[Exercise instructions]:
Stopping at the line that holds "Contest Rules (558, 2419)", repeat the lines below exactly, starting from the very first and including that final line.

[Records provided]:
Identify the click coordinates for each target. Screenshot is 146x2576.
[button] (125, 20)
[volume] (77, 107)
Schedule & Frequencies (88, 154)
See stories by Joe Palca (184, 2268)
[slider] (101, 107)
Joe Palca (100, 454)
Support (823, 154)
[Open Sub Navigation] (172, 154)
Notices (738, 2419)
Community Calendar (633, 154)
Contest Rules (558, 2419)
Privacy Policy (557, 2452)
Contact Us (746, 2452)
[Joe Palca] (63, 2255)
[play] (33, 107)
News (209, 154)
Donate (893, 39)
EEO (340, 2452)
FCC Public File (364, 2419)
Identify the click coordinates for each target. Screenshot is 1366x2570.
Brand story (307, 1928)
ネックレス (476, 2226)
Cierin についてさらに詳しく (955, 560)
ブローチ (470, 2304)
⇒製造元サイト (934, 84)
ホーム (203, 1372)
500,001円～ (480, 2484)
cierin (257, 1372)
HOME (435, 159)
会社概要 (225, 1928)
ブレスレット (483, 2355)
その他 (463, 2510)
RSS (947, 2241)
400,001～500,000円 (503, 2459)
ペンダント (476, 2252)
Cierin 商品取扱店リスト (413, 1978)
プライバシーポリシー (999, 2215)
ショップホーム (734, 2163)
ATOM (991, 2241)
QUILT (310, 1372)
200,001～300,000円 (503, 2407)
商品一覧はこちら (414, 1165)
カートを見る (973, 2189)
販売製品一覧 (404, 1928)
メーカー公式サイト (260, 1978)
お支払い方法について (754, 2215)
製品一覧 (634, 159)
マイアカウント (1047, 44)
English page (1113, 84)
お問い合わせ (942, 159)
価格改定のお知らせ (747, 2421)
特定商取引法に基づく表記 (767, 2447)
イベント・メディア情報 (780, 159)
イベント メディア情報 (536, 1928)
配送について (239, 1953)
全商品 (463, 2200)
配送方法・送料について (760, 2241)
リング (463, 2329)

[Answer to this problem]:
Identify the click coordinates for each target. Screenshot is 146x2576.
[button] (125, 20)
[volume] (77, 107)
Schedule & Frequencies (88, 154)
See stories by Joe Palca (184, 2268)
[slider] (101, 107)
Joe Palca (100, 454)
Support (823, 154)
[Open Sub Navigation] (172, 154)
Notices (738, 2419)
Community Calendar (633, 154)
Contest Rules (558, 2419)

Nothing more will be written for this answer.